İsrail’in Terörü

Birleşmiş Milletler 1993 yılında Viyana'da, Dünya İnsan Hakları Konferansı düzenlemişti. Konferans sonucu kabul edilen belge, Viyana Bildirisi olarak anılır. Bildiri'nin 17. maddesinde "bütün biçimleri ve görünümleri ile terörizm"den bahsedilir.

İsrail, devlet terörünü yöntem olarak benimsemiş ve bunu sistemli olarak uygulamaktadır.
İsrail, devlet olarak, İsrail halkının barışçıl sesini duymazdan gelmeye devam etmektedir.
İsrail, Filistin halkının topraklarını işgal altında tutmakta ve Filistin halkına zulüm uygulamaktadır.

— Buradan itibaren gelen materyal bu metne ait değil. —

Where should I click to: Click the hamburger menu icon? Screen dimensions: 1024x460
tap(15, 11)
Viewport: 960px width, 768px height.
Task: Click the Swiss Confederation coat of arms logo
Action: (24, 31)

Gazze bir Filistin kentidir. İsrail'in işgal ettiği bir kenttir.
Şeyh Ahmet Yasin Hamas'ın ruhani lideridir.
İsrail'in terörü, bu defa dini lidere uzandı. Vücudunun üçte ikisi tutmayan bir dini lider, bombalarla, Gazze'de, işgal edilmiş vatanında can verdi.

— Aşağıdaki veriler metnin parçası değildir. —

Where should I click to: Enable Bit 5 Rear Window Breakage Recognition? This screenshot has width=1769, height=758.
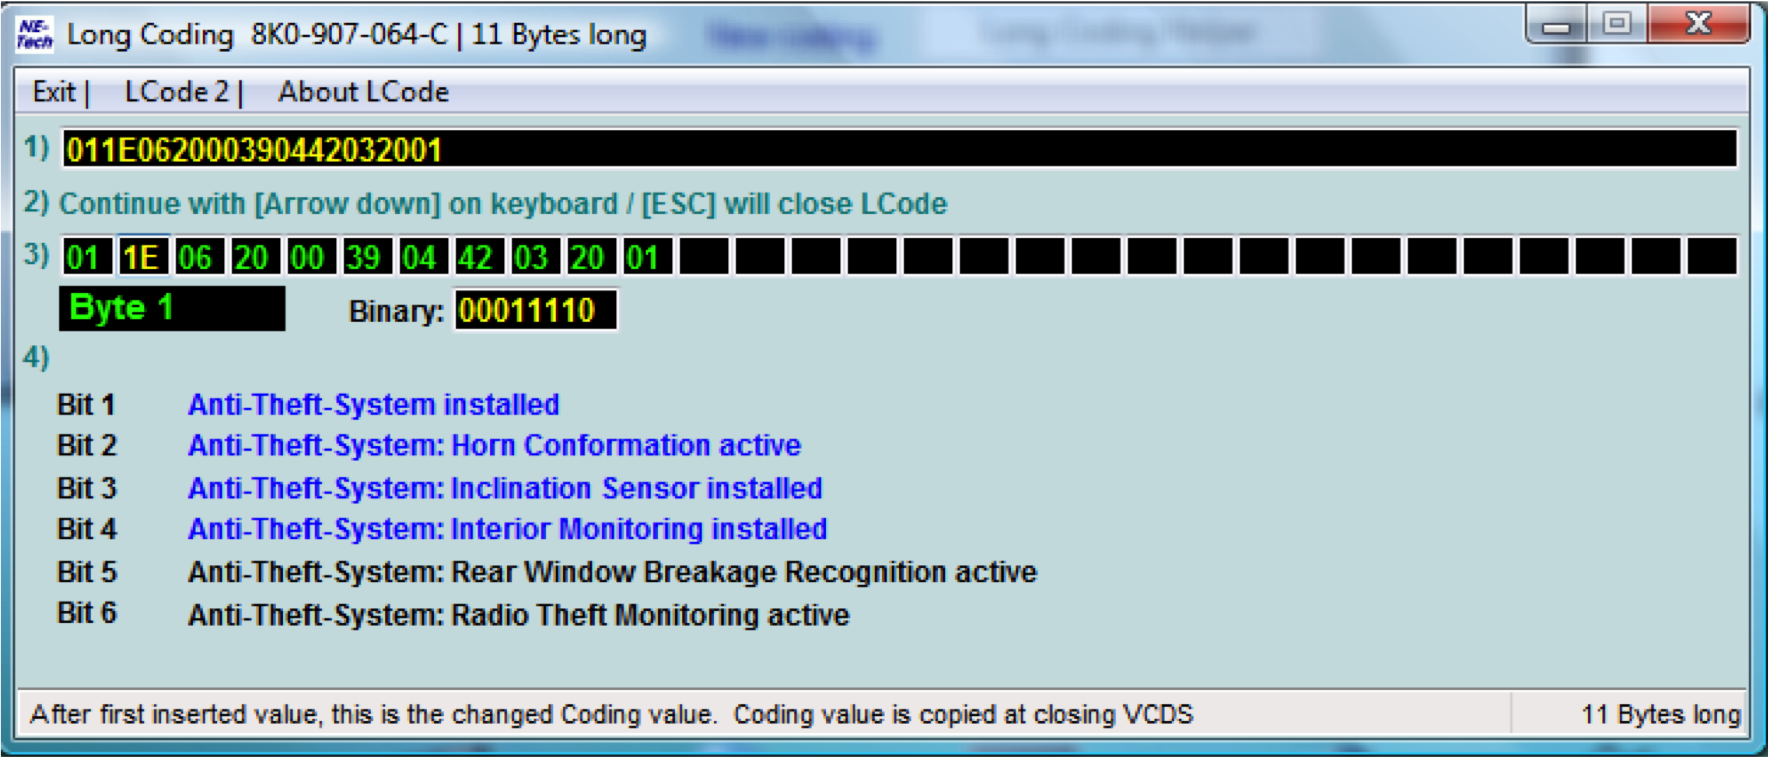click(x=612, y=572)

İsrail'in devlet terörü, en başta kendi yurttaşlarının mücadeleleri ile sona erecektir. Filistin halkının işgal edilmiş toprakları ve Filistin halkı özgürleşecektir.
Ne bombalar, ne de duvarlar kalıcı olacaktır.
İsrail, insanlığın vicdanında mahkum olmuştur.

Filistin'i işgal etmek ve işgal ettiği topraklarda ruhani liderleri öldürerek "meşru hak"tan söz etmek, ancak insanlıktan nasibini almamış olanlara uygun düşecek bir açıklamadır. Devlet terörü uygulama ile meşru hak kavramı çelişmektedir. Meşru hak, ancak meşru araç ve yöntemlerle aranabilir ya da kullanılabilir. İsrail'in Gazze'de bulunuşu başlı başına halkların haklarının ihlalidir. Başka Filistin topraklarında işgalci olarak bulunuşu gibi…

Filistin halkına başsağlığı diliyoruz.
İsrail'i ve onun bütün vahşi eylemlerini her koşulda destekleyen ve onay veren ABD'nin politikalarını protesto ediyoruz!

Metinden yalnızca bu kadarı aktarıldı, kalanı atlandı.